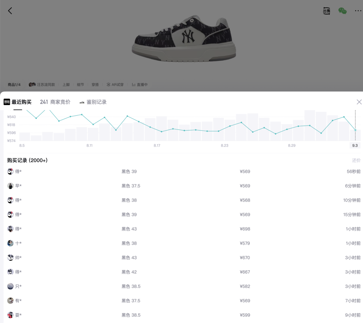This screenshot has width=363, height=323.
Task: Tap the 还价 bargain link
Action: 356,160
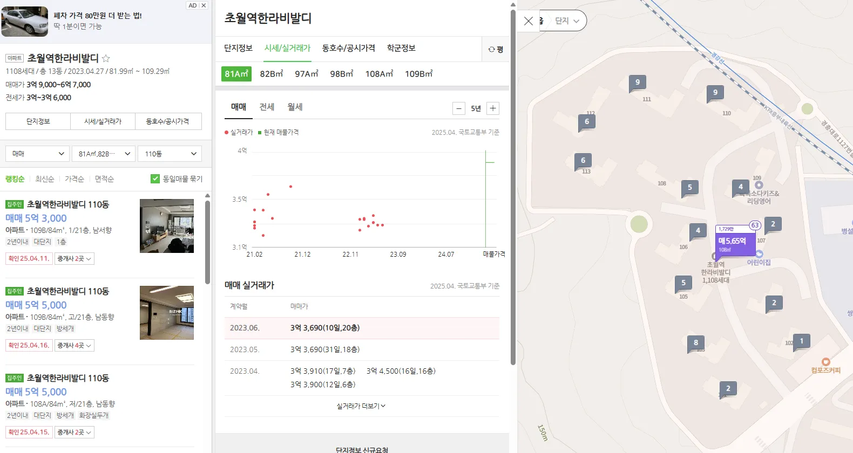853x453 pixels.
Task: Open the 동호수/공시가격 tab
Action: [x=348, y=48]

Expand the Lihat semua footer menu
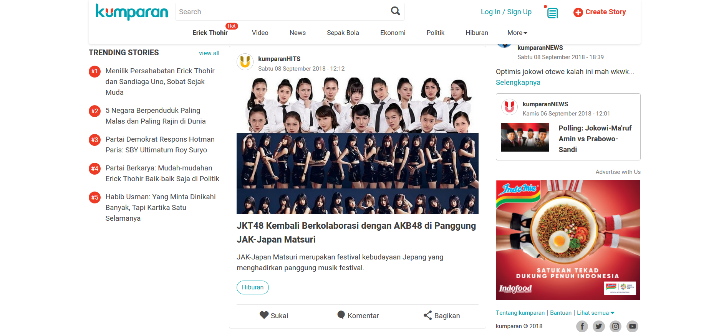point(595,313)
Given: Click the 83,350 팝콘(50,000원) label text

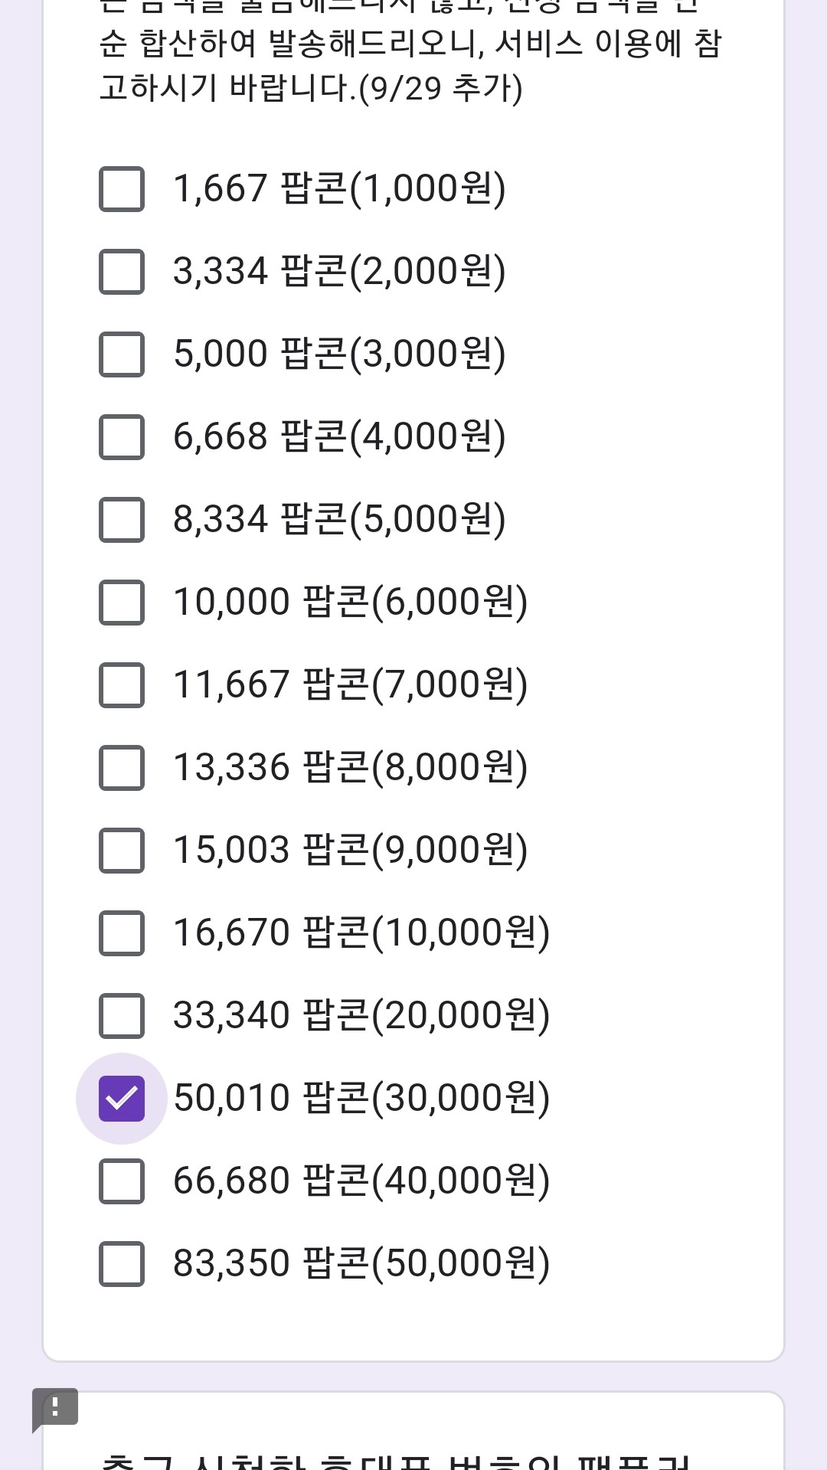Looking at the screenshot, I should 361,1263.
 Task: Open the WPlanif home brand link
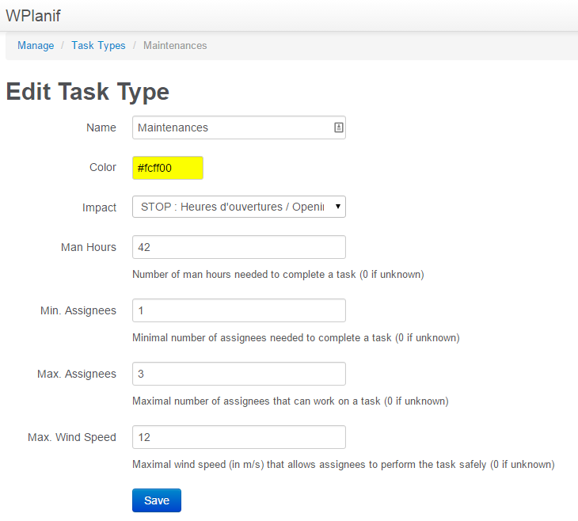click(33, 16)
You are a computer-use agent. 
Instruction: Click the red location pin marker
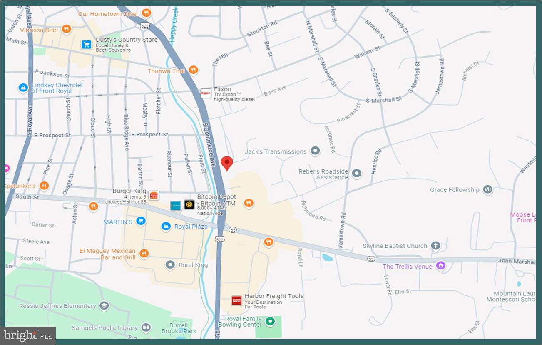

........

Work to be completed — All pictures should be dropped; the lines from the one containing "Expand the Lihat semua footer menu" through the last line of the material are to be set down exactly.

Result —
Expand the Lihat semua footer menu
point(595,313)
Given: Click the 83,350 팝콘(50,000원) label text

Looking at the screenshot, I should 361,1263.
 Task: Open the WPlanif home brand link
click(33, 16)
You are a computer-use agent. 
Instruction: Click the red location pin marker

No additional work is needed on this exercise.